The first ominous signs that Boyle’s cozy country routine is about to be shattered come with a gruesome murder and the disappearance of his earnest new partner, Garda Aidan McBride (Rory Keenan). To make matters worse, he is forced to work with FBI Agent Wendell Everett (Don Cheadle), whose by-the-book methods and modern procedures are anathema to him. During their first meeting, where the hotshot Everett briefs what he clearly believes are dimwitted local flat-foots, he is repeatedly interrupted by Boyle, who delivers one of the film’s best lines by telling him: “I’m Irish, Sir, racism is part of my culture.”
The story is essentially thin and very familar, but as in so many films from both sides of the Irish Sea, the narrative is fleshed out by such rich characters and uniformly excellent acting that we’re happy to go along for the ride. Also in common with “In Bruges”, the villains in The Guard are a cerebral, contemplative lot. Indeed, as the trio of traffickers (Liam Cunningham, David Wilmot and Mark Strong) with whom Gleeson’s Sgt. Gerry Boyle must contend are introduced, they are driving through rural Connemara discussing the relative merits of Schopenhauer, Nietzsche and Dylan Thomas. The fact that the bad guys are so funny does detract from their menace somewhat, but this film is so essentially likeable that the audience lets it slide. I certainly did.

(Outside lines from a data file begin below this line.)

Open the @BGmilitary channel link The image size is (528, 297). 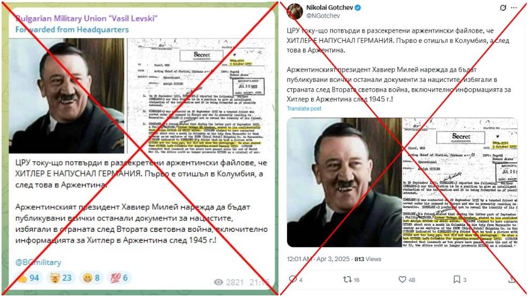point(38,262)
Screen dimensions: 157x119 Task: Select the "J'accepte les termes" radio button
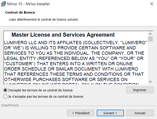tap(5, 90)
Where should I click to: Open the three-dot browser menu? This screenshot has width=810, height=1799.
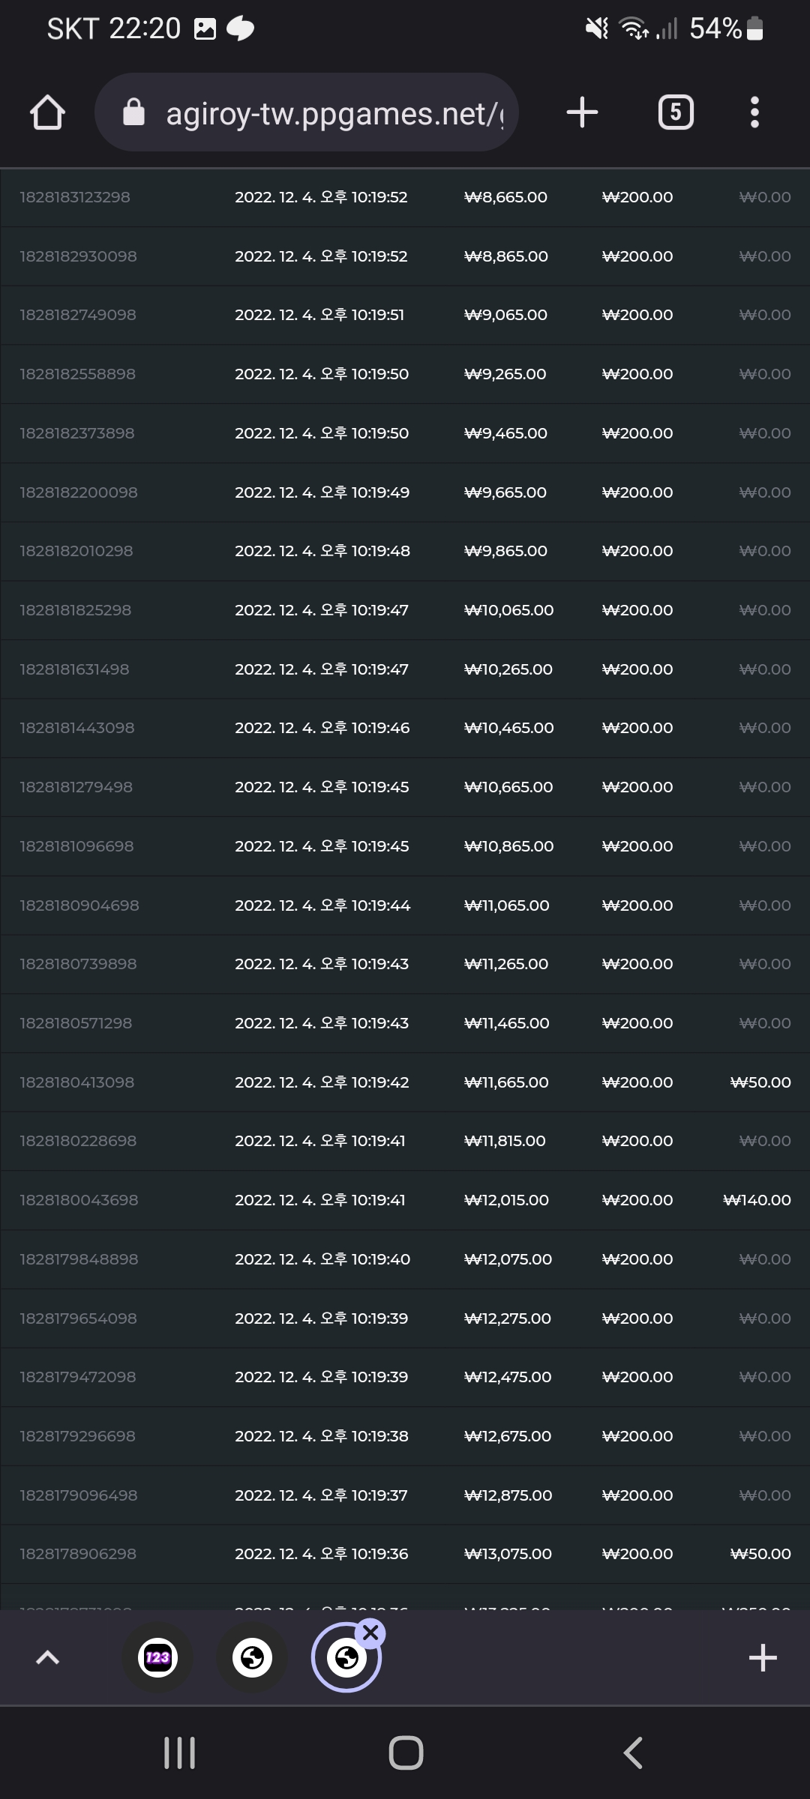click(x=755, y=113)
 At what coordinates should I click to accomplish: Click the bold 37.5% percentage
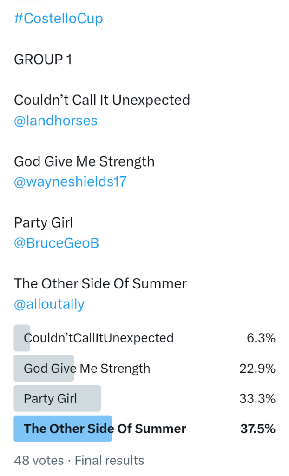(257, 429)
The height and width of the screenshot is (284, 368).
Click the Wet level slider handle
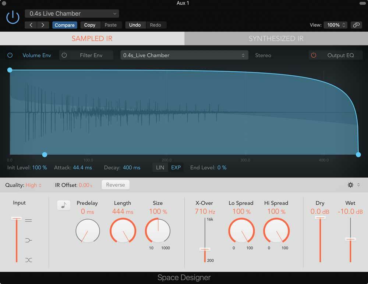tap(350, 239)
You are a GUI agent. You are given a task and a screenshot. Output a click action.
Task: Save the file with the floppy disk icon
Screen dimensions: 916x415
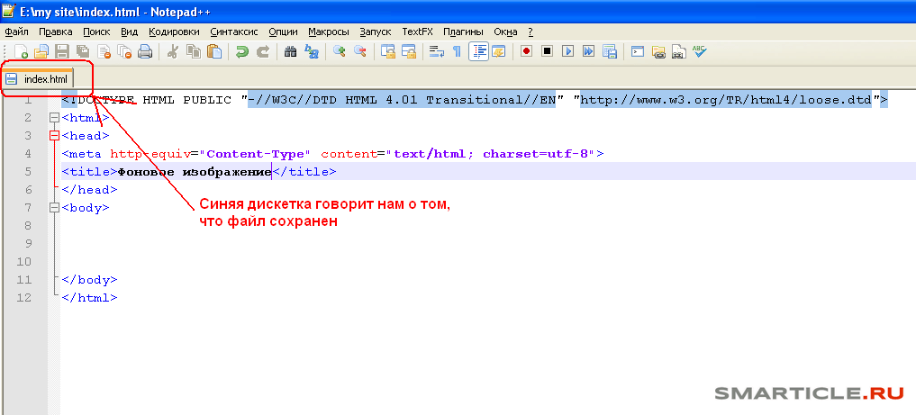tap(61, 51)
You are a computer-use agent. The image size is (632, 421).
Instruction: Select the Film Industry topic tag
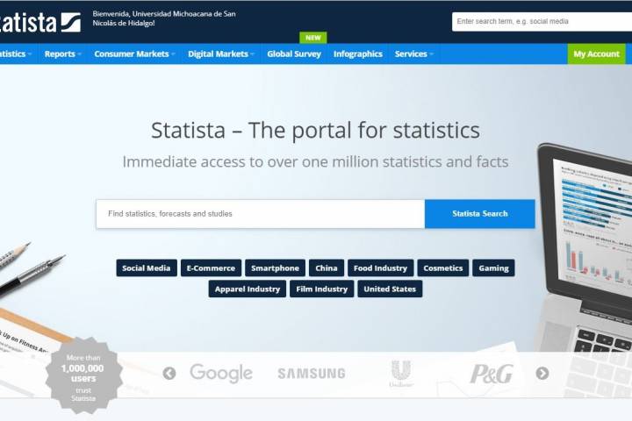pyautogui.click(x=322, y=289)
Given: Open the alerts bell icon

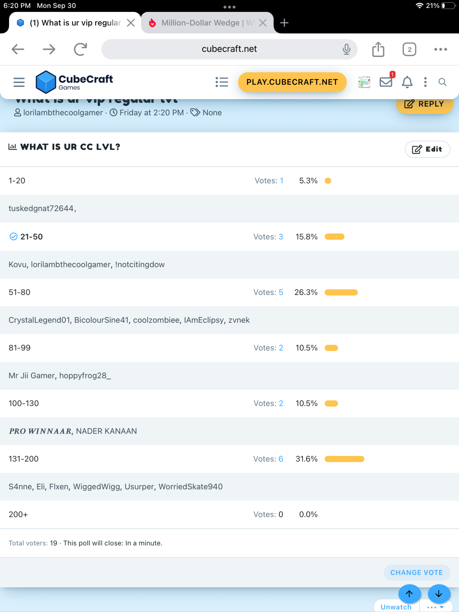Looking at the screenshot, I should tap(407, 82).
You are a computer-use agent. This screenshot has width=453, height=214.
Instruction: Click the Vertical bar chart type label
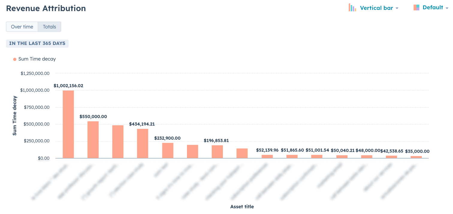[376, 8]
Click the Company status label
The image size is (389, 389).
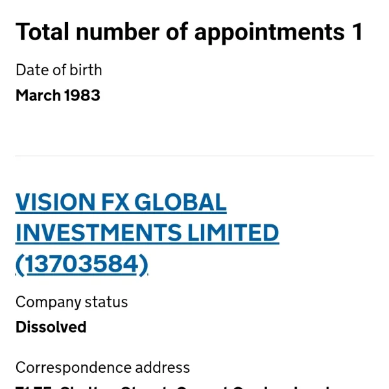coord(72,302)
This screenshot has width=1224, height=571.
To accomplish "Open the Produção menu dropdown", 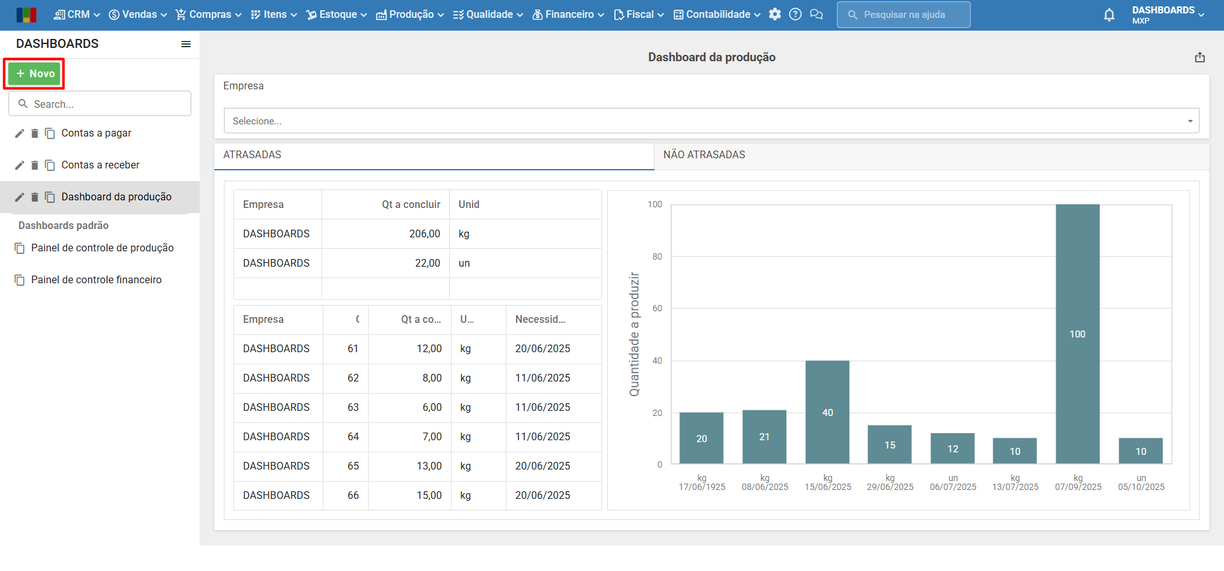I will click(410, 15).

Sgt. Boyle may call himself a ‘lowly country nobody’ but he proves more than a match for the villains arrayed against him, and in the process he wins the relucant admiration of Everett. Despite this, he does his best to avoid getting involved in the case, even as he begins to suspect that McBride has been killed. What finally brings him to a Boyle, so to speak, is the dismissive way his superior in the Garda attempts to both blackmail and bribe him into looking the other way while the drugs are landed. Things quickly escalate to a matter of life or death for this not-very-Quiet Man, and in the end of course, our reluctant hero proves implacable, rising to the occasion in a comic but effective showdown on the docks.
It’s all but impossible to imagine anyone but Gleeson in the title role. With his saggy body and lived-in features, his world-weary mien and his effortless gift for blunt Anglo-Saxon profanity, he looks born to play this part. And he does. To perfection. As the actor himself said recently, “Anybody who didn’t take that part should lock himself into a small room and shoot himself.”
The Guard, released by Sony Pictures Classics. 96 mins. Rated R.